Provided entries |
§
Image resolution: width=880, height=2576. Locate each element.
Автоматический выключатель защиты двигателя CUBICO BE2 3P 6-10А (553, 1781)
§
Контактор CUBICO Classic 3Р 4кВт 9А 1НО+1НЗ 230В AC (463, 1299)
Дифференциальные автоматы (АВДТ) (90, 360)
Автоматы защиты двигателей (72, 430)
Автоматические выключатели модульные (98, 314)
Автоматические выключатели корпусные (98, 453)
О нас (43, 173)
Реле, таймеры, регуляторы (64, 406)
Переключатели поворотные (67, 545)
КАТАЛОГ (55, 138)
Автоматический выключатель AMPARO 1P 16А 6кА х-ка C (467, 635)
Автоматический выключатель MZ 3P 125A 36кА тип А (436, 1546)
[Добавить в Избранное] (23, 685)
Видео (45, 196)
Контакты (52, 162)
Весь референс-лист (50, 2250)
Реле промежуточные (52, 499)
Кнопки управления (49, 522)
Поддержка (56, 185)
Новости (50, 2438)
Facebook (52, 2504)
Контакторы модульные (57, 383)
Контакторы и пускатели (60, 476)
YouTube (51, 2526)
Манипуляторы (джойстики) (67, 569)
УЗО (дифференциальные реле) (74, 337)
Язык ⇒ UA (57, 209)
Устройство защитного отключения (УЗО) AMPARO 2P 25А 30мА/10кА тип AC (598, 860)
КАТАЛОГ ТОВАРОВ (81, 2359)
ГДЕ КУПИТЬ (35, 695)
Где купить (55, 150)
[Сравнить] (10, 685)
§
Task |
In the data above, start at the line that has "КАТАЛОГ ТОВАРОВ (81, 2359)", stop after the line that has "[Сравнить] (10, 685)", and print every line in between exactly as it stands.

Output for this exercise |
КАТАЛОГ ТОВАРОВ (81, 2359)
ГДЕ КУПИТЬ (35, 695)
Где купить (55, 150)
[Сравнить] (10, 685)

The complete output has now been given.